ÉlectionLes Argentins aux urnes pour le premier tour de la présidentielle
Pour être élu au premier tour en Argentine, un candidat doit obtenir au moins 45% des voix, ou 40% des suffrages mais avec 10% d’avance sur le deuxième.
Éreintés par le surendettement et l’inflation, les Argentins votent dimanche au premier tour de l’élection présidentielle, entre la tentation d’un candidat «antisystème» et la certitude de lendemains difficiles. Rarement depuis le retour de la démocratie il y a 40 ans, un scrutin n’a été aussi incertain en Argentine, où l’inflation atteint des niveaux parmi les plus élevés au monde (138%).

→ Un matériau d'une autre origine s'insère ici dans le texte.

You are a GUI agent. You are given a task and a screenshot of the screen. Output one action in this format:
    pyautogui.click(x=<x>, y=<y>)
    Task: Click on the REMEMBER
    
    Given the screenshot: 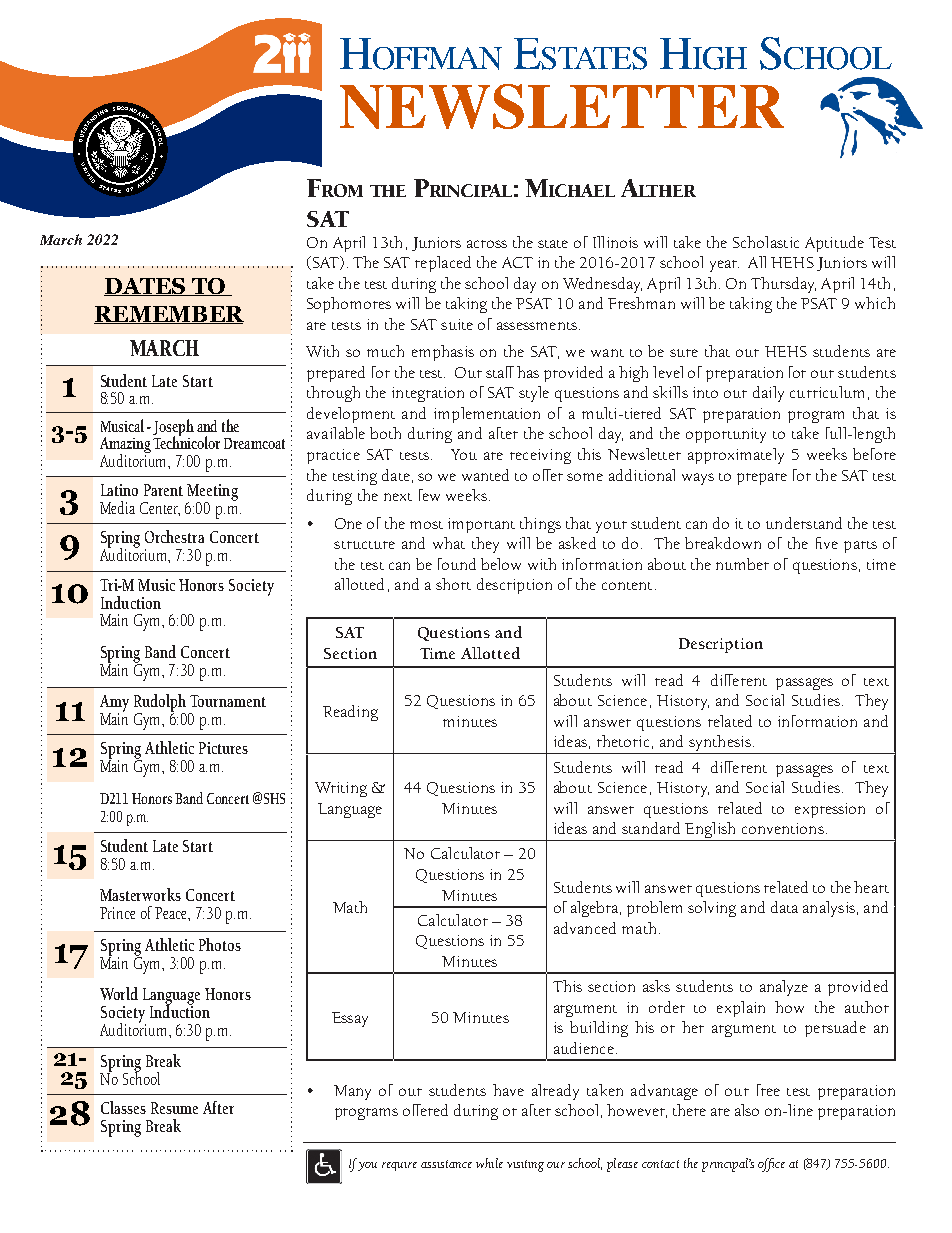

Javier Milei, économiste «anarcho-capitaliste» de 53 ans, qui promet de «tronçonner» l’État, admire Donald Trump et nie toute responsabilité de l’homme dans le changement climatique, a renversé la table en deux ans à peine en politique, au point de se trouver en tête des intentions de vote au premier tour.
«Qu’ils s’en aillent tous, qu’il n’en reste plus un!» a encore crié Javier Milei, le visage de la «bronca» (colère), en meeting de clôture cette semaine, fidèle au fil rouge «dégagiste» de sa campagne contre la «caste politique parasite» qui alterne au pouvoir depuis vingt ans, entre péronistes (centre-gauche) ou libéraux. Dans cette «élection de trois tiers», comme l’ont baptisée les sondeurs, Javier Milei recueille environ 35% des intentions de vote.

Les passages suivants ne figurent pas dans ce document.